§ EXCERPT PROVIDED:
----
HTB

Janssen HIV vaccine: update from APPROACH and largescale efficacy study

Simon Collins, HIV i-Base

As an HIV vaccine is likely to be a critical component of an HIV cure, ongoing results presented by Frank Tomaka and colleagues from Janssen were encouraging for showing improved immune responses to a promising new preventative HIV vaccine. [1]

These were from the phase 2 APPROACH study first presented last year and published in the Lancet in the weeks before AIDS 2018. [2]

This analysis included longer follow-up. All participants generated immune responses that were higher than levels that protected monkeys in animal studies and that were maintained for more than a year and five-year follow-up is planned.

Based on these results a large efficacy study called Imbokodo is already ongoing. Although this new study was referred to several times as phase 3 at the conference, the trial listing is as phase 2. [3, 4]

A second related presentation also suggested that a shorter 24-week vaccine schedule might be just as effective as the 48 week schedule currently used in the Imbokodo study. [5]

References

  1. Tomaka F et al. Long-term data from APPROACH: Phase 1/2a randomized, double-blind, placebo-controlled study evaluating safety/tolerability and immunogenicity of vaccine regimens using combinations of Ad26.Mos.HIV, MVA-mosaic and gp140 envelope protein. AIDS 2018, 23¬–27 July 2018, Amsterdam. Oral abstract TUAA0104.
    http://programme.aids2018.org/Abstract/Abstract/10764 (abstract and slides)
  2. Barouch DK et al. Evaluation of a mosaic HIV-1 vaccine in a multicentre, randomised, double-blind, placebo-controlled, phase 1/2a clinical trial (APPROACH) and in rhesus monkeys (NHP 13-19). The Lancet 392(10143): 232–243. (06 July 2018)
    https://www.thelancet.com/journals/lancet/article/PIIS0140-6736(18)31364-3/fulltext
  3. clinicaltrials.gov. A study to assess the efficacy of a heterologous prime/boost vaccine regimen of Ad26.Mos4.HIV and aluminum phosphate-adjuvanted clade C gp140 in preventing HIV-1 infection in women in sub-saharan Africa.
    https://clinicaltrials.gov/ct2/show/NCT03060629
  4. Imbokodo website.
    https://www.imbokodo.org.za
  5. Stephenson K et al. HPX1002/IPCAVD010: A randomized controlled trial evaluating the safety and immunogenicity of shorter and simpler vaccine schedules using Ad26.Mos.HIV combined with gp140 Env protein. AIDS 2018, 23¬–27 July 2018, Amsterdam. Oral abstract TUAA0104.
----
§ DATA FOR ANALYSIS:

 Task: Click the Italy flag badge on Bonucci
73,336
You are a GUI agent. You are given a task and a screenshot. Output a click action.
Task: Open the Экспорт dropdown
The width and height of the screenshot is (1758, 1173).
----
§ SET OF TASKS:
a – In the article on the Janssen HIV vaccine, what is the name of the large efficacy study that is already ongoing?
b – Edit the article on the Janssen HIV vaccine by restating the passage starting at "Janssen HIV vaccine: update" and ending at "follow-up is planned.", with "monkeys" changed to "macaques".

§ SOLVED PROBLEMS:
a – Imbokodo

b –
Janssen HIV vaccine: update from APPROACH and largescale efficacy study

Simon Collins, HIV i-Base

As an HIV vaccine is likely to be a critical component of an HIV cure, ongoing results presented by Frank Tomaka and colleagues from Janssen were encouraging for showing improved immune responses to a promising new preventative HIV vaccine. [1]

These were from the phase 2 APPROACH study first presented last year and published in the Lancet in the weeks before AIDS 2018. [2]

This analysis included longer follow-up. All participants generated immune responses that were higher than levels that protected macaques in animal studies and that were maintained for more than a year and five-year follow-up is planned.